Charlie, is that you? And the voices, and if he'd been able to move, he would have turned and run after those voices, anything, anything to touch and be close with something that was anything, that wasn't the blackness and the untextured warmth. Voices, crowd noise, a hundred or a thousand talkers talking, and no more sense to be made of it than the buzz of cicadas, the twittering of birds. No, not talking, although his human brain insisted on “hearing” the noise impressed upon it by the Benefactor tech infecting his body. He could feel that tech communicating with the other nanosurgeons, worldwide, feel Richard and Charlie and Alan as part of the same intermingled sea of experience, feel Jenny and Patty and Genie and Min-xue and the other human carriers as discrete islands within that sea. And then there was th
e worldwire under it all, the combined weight and presence of the Benefactors, the damaged planet below, the starships and the—
Damn.
He could feel half the whole goddamned bloody galaxy.
Dick?
“Pretty cool, isn't it?”
“For my purpose holds To sail beyond the sunset, and the baths Of all the western stars, until I die—”

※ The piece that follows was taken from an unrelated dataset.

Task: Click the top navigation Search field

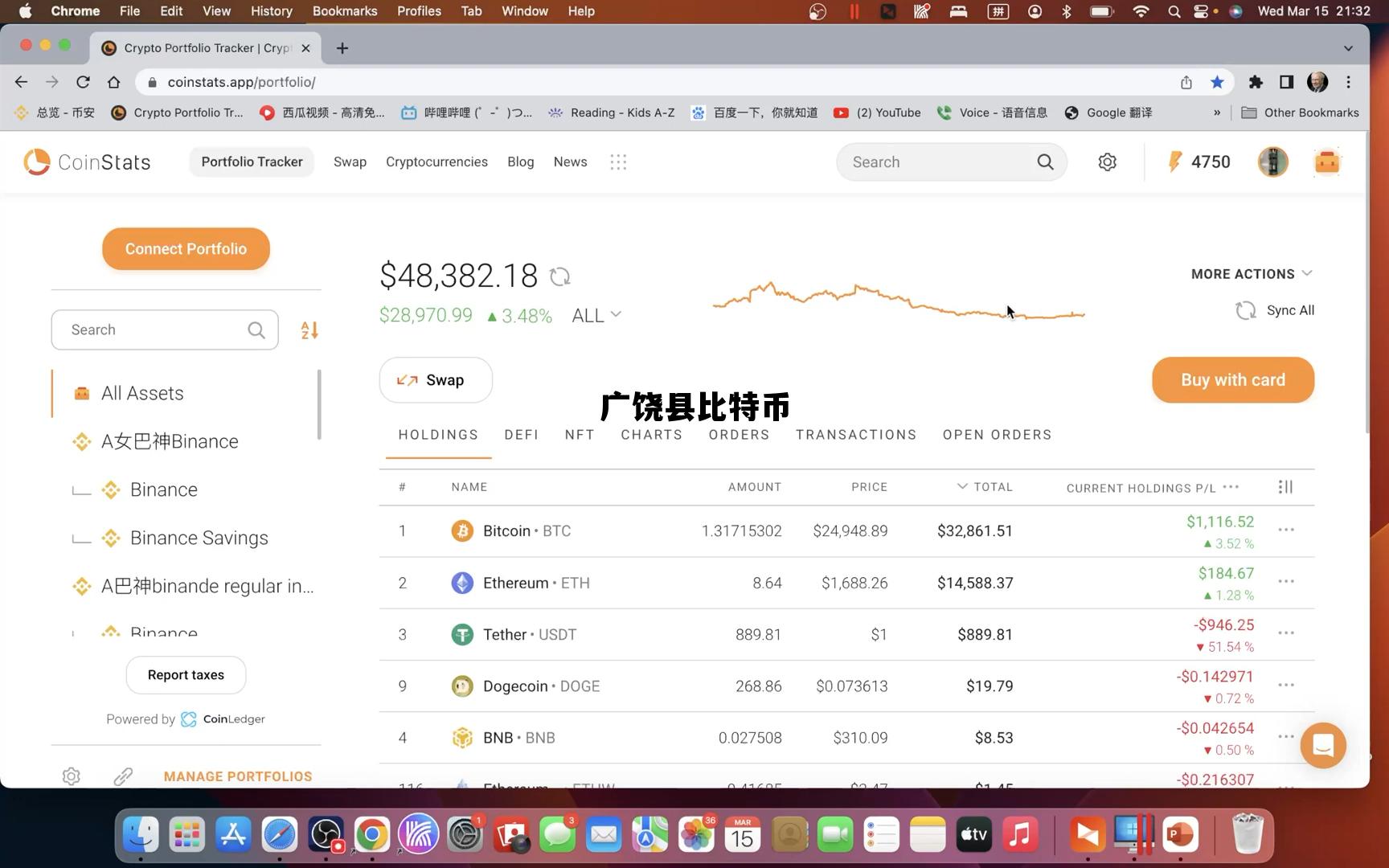Action: coord(940,162)
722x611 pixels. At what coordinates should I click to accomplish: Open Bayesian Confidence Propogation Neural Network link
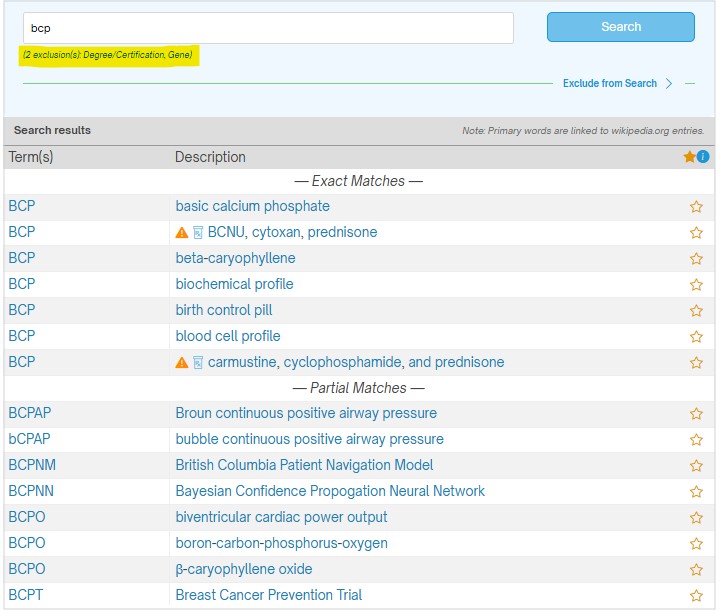pos(330,491)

“Jen?” His voice vibrated in his head, not his throat. There was no light, nothing, neither eyelids nor lashes, and he heard Charlie say “Richard?” as if out loud, at the same moment, and then a greedy hand clutched and squeezed his hand, and someone was laughing exultantly in his ear. No, it was Charlie's hand. Not his own hand. He couldn't feel his own hand.
He opened his eyes and saw nothing at all.
Jeremy?
Jeremy? Where are you? Can you hear me?
“I hear you.”
Except the voice wasn't in his ear, it was in his head, so he answered without moving his lips, as if in a dream, I know how to talk to the birdcages. Can you hear me? I know how to talk to them now.
1100 hours
Friday October 5, 2063
HMCSS Montreal
Earth orbit
Jaime Wainwright had a trick of looking out from under her hair that made her look years younger, and not one whit less dangerous. Charlie liked to catch her at it, that cold professional stare softened through her lashes. He didn't like being the target of it, as he was the target of it now. He'd gone out of his way to find her away from her ready room, away from the bridge—not that it helped much; the whole of the Montreal was her domain. Finding her in the lounge—with a little assistance from Richard—was still a stroke of luck.
In any case, when she pinned that look against him it took all the courage he could muster not to step back and yield her the floor. Instead, he said, “There has to be something we can do for Les.” He pushed his spectacles up his nose with a fingertip, aware of the smile his archaic affectation produced. “Captain.”